§ **Parts of the exercise**
1. Swap "initial" for "starting" in the quicksort text, and write out the passage between "In this example" and "the both partitions.", inclusive.
2. Pick out each line of the records that contains the string "icon", and copy those lines.

In this post I wrote about implementing the quicksort algorithm in C++ compared to Python. In the sence of simplicity it was neither optimized nor using any STL algorithms. This I want to change with this article.

While the biggest limitation there was that only contiguous container could be used, it was also using three loops, 2 of them nested in another. The solution for both of this problems is changing the partitioning algorithm (there is already one available at the STL, but I’ll come to it later).

The pivot in the quicksort algorithm is nothing else than a partition border: all values lower than the pivot are moved left to the pivot, all greater right to it - as result the container is partitioned into two halfes.

The standard algorithm is to iterate left and right simultaneously and swap the values according to their relationship to the pivot:

2 5 1 A 3 6 ( 4 ) 2 3 1 B 5 6 ( 4 ) 2 3 1 C ( 4 ) 6 5 2 3 1 ( D 4 ) 6 5

In this example A is the initial container. Step B swaps 5 (greater the the pivot) and 3 (smaller than the pivot). In the final Step C 5 and 4 got swapped so that the pivot 4 is at the pivot point which splits the two parts. D shows the both partitions.

§ **Extracted data**
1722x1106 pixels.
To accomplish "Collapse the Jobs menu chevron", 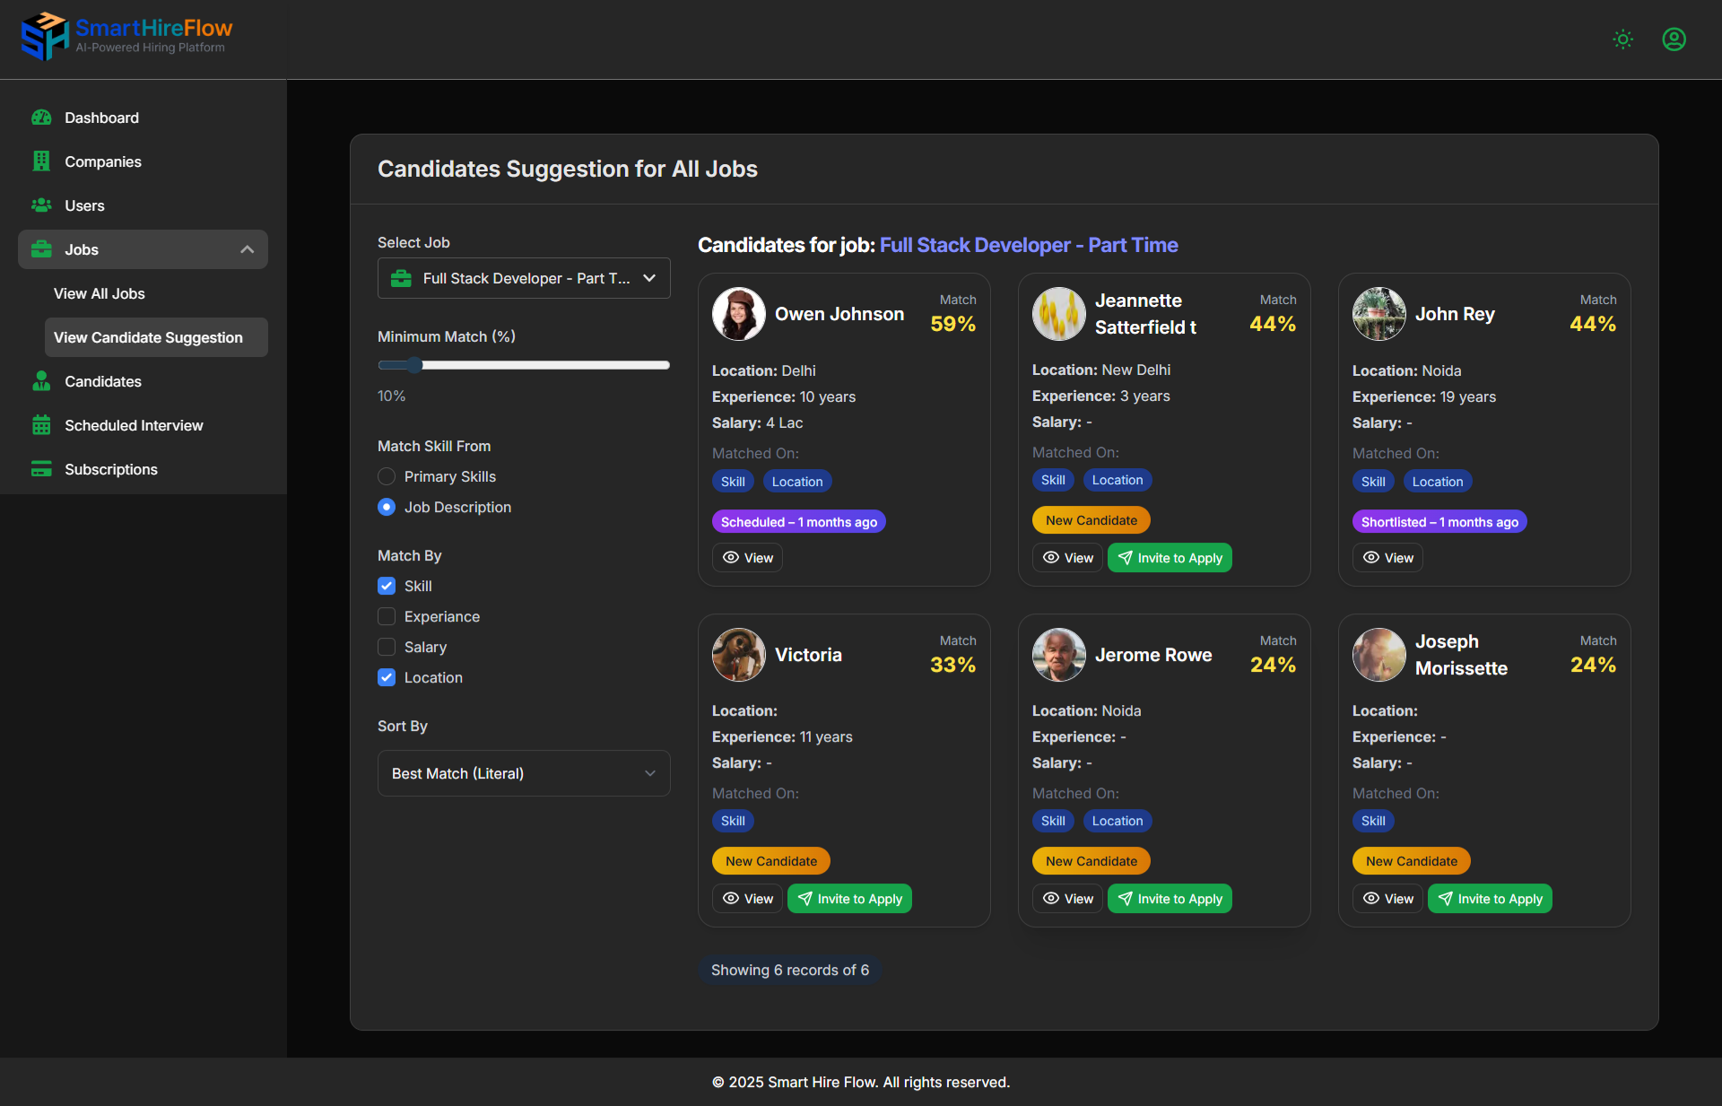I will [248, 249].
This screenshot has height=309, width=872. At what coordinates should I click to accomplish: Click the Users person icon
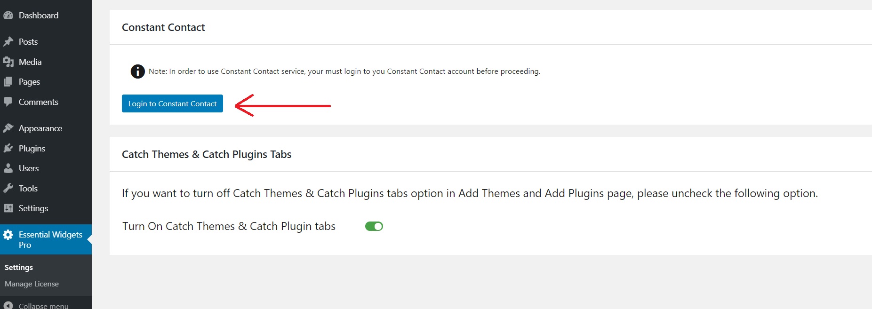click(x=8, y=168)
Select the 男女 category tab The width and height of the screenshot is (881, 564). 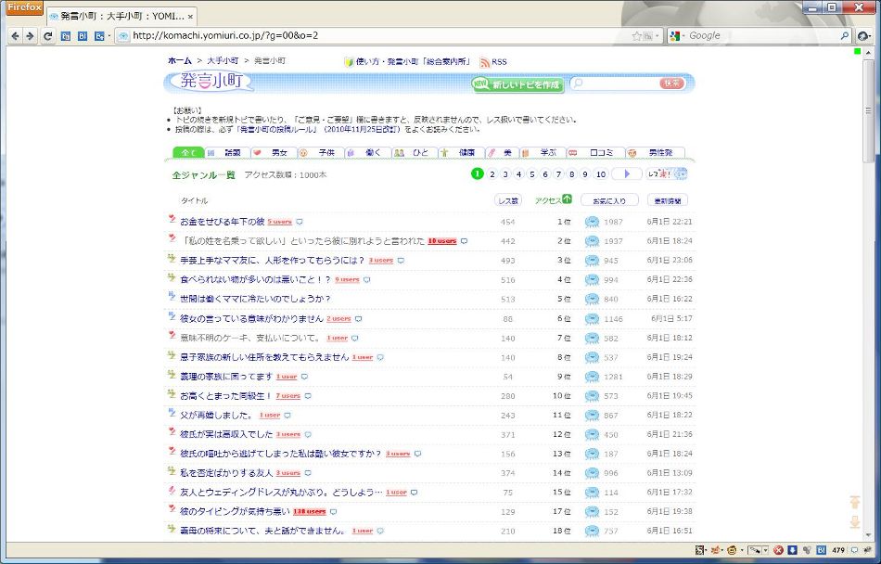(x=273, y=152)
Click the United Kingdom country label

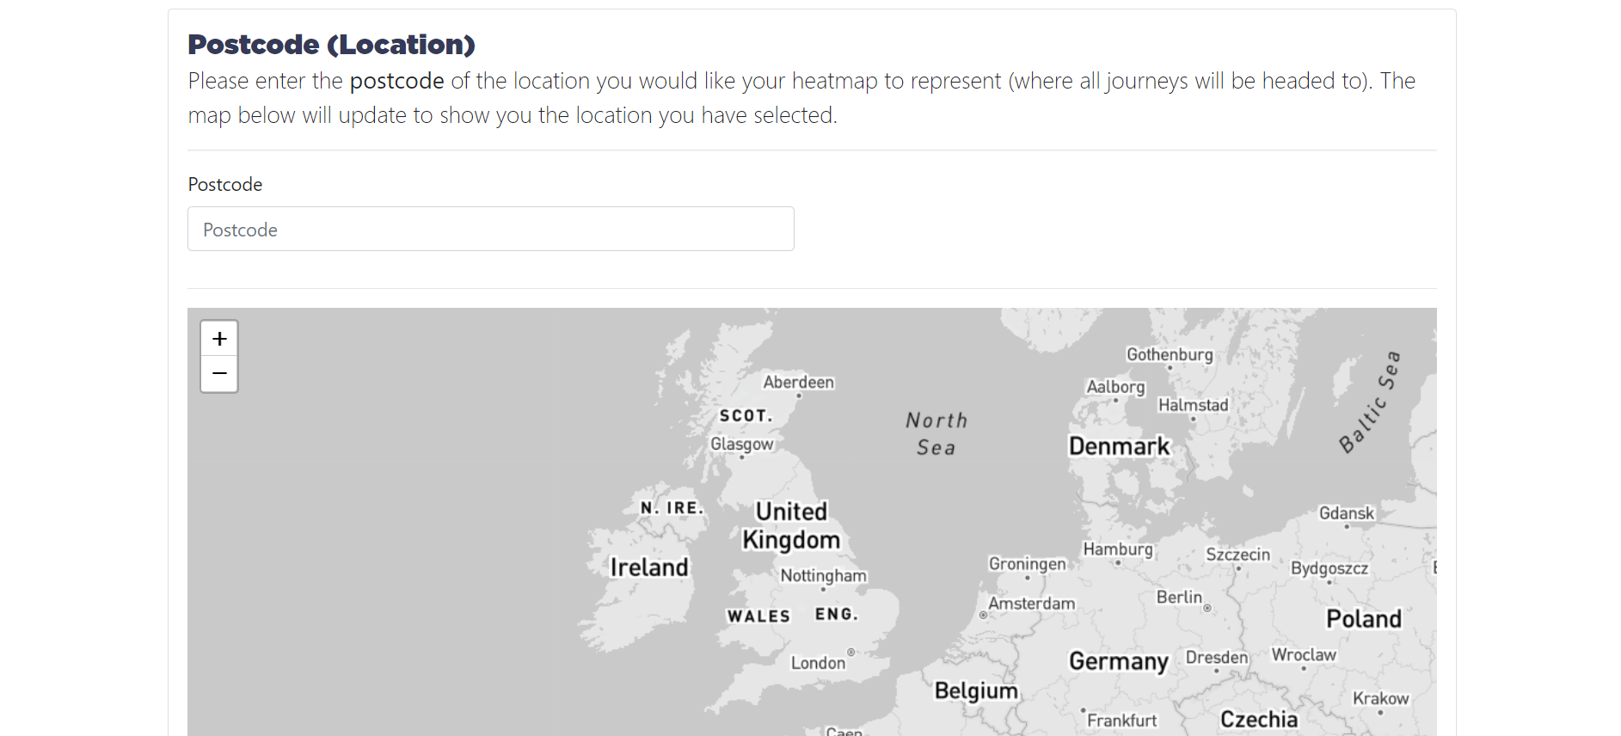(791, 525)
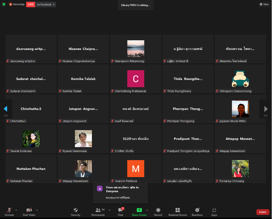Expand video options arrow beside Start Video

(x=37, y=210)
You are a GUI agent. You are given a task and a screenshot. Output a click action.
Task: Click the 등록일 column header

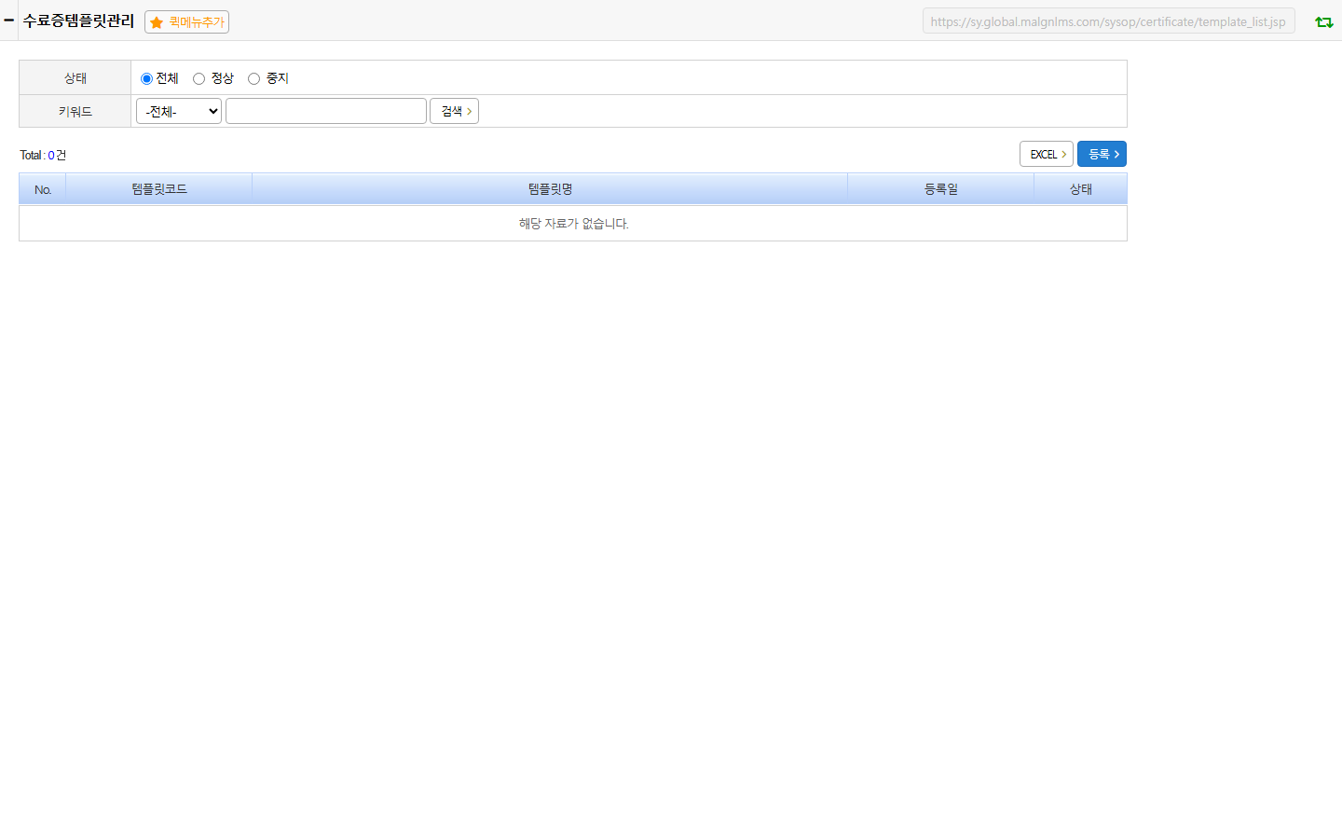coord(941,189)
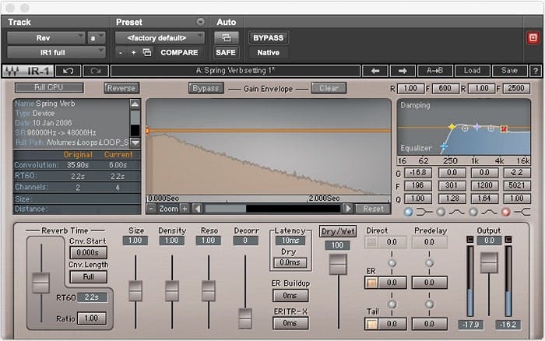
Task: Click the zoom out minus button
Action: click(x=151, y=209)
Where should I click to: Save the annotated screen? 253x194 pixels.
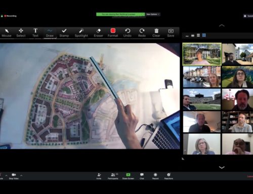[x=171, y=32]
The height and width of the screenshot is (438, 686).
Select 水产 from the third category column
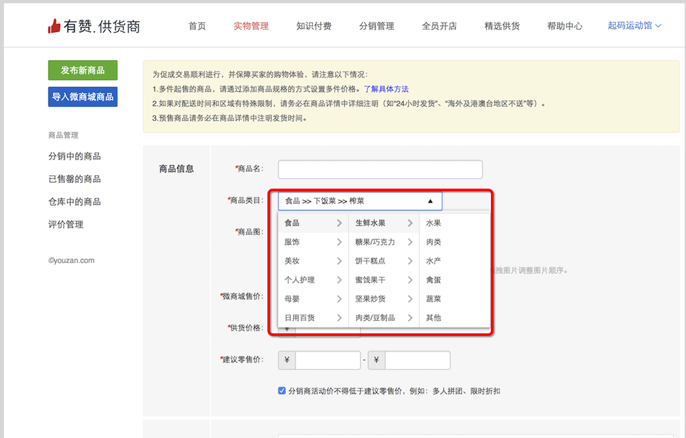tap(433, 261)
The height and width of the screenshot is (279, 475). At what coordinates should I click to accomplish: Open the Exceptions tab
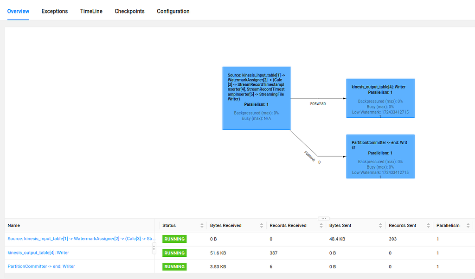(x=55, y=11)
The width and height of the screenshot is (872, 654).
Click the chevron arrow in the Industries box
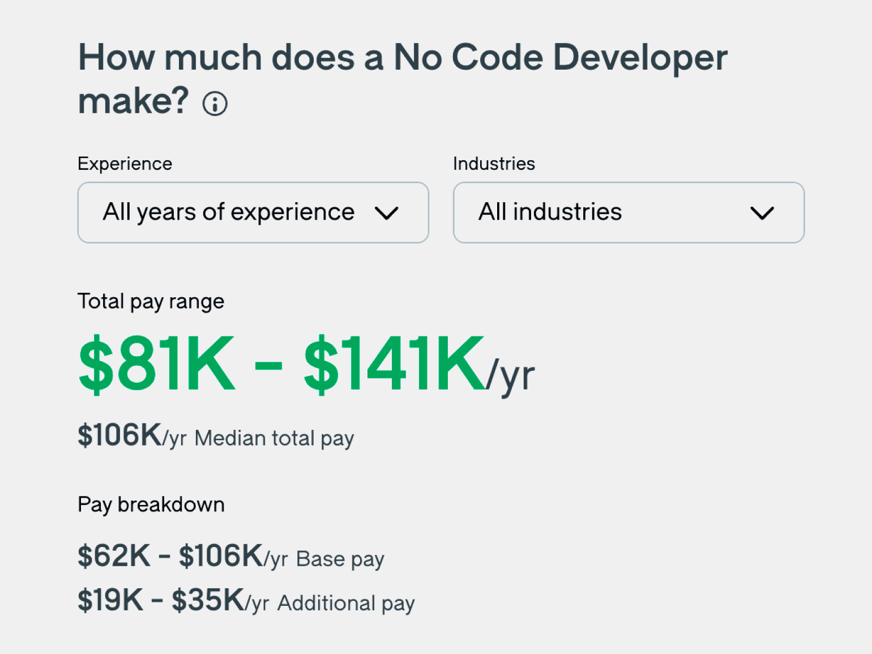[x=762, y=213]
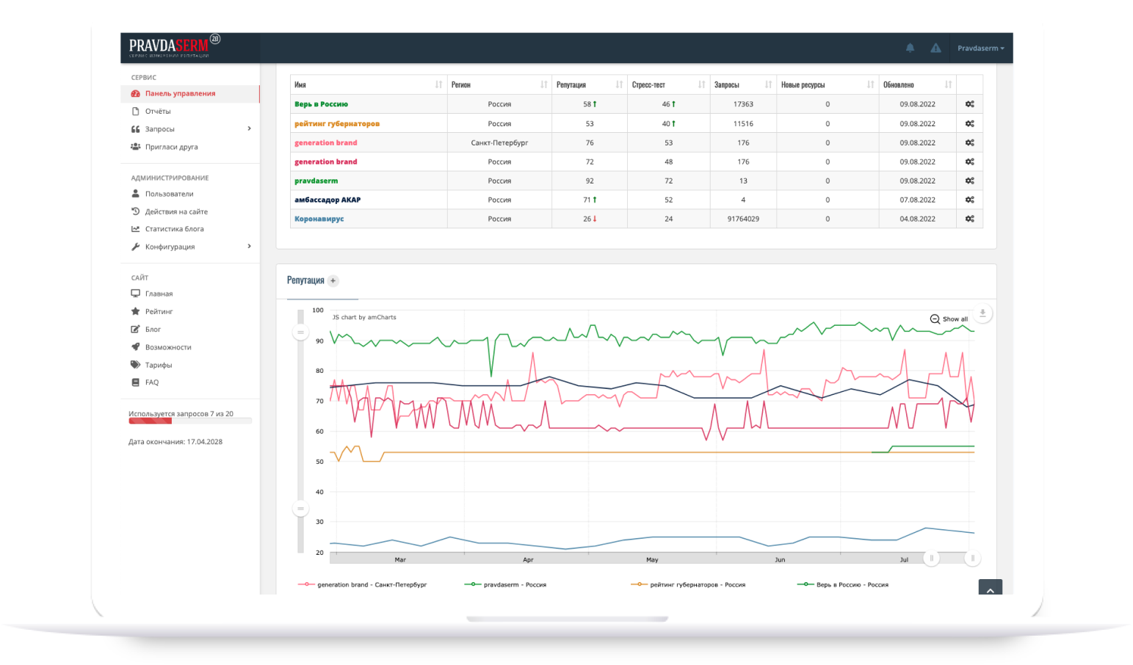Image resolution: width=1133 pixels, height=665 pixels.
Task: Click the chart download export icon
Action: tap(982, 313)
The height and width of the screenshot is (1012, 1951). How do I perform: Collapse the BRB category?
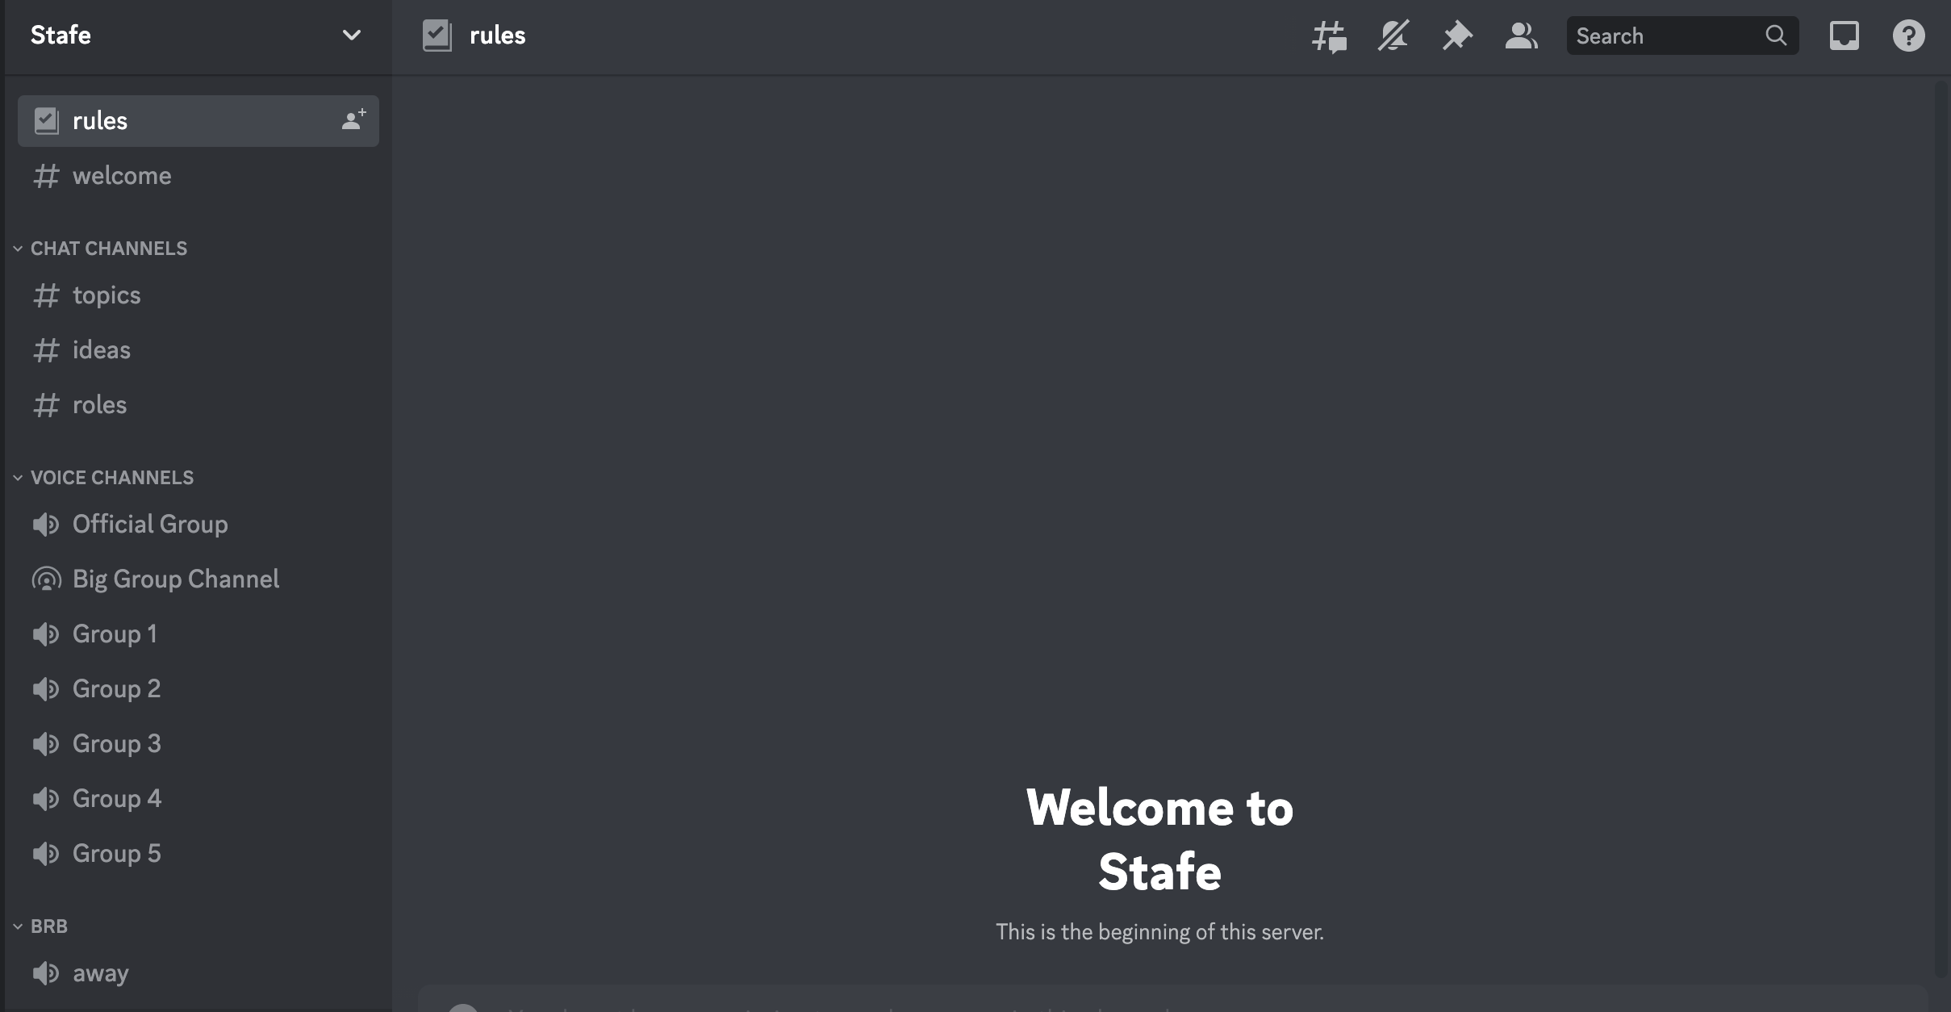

§ **Task-by-task answers**
1.
In this example A is the starting container. Step B swaps 5 (greater the the pivot) and 3 (smaller than the pivot). In the final Step C 5 and 4 got swapped so that the pivot 4 is at the pivot point which splits the two parts. D shows the both partitions.

2.
This screenshot has height=309, width=872. At what coordinates should I click to accomplish: Click the Users person icon
Task: Click the chart download export icon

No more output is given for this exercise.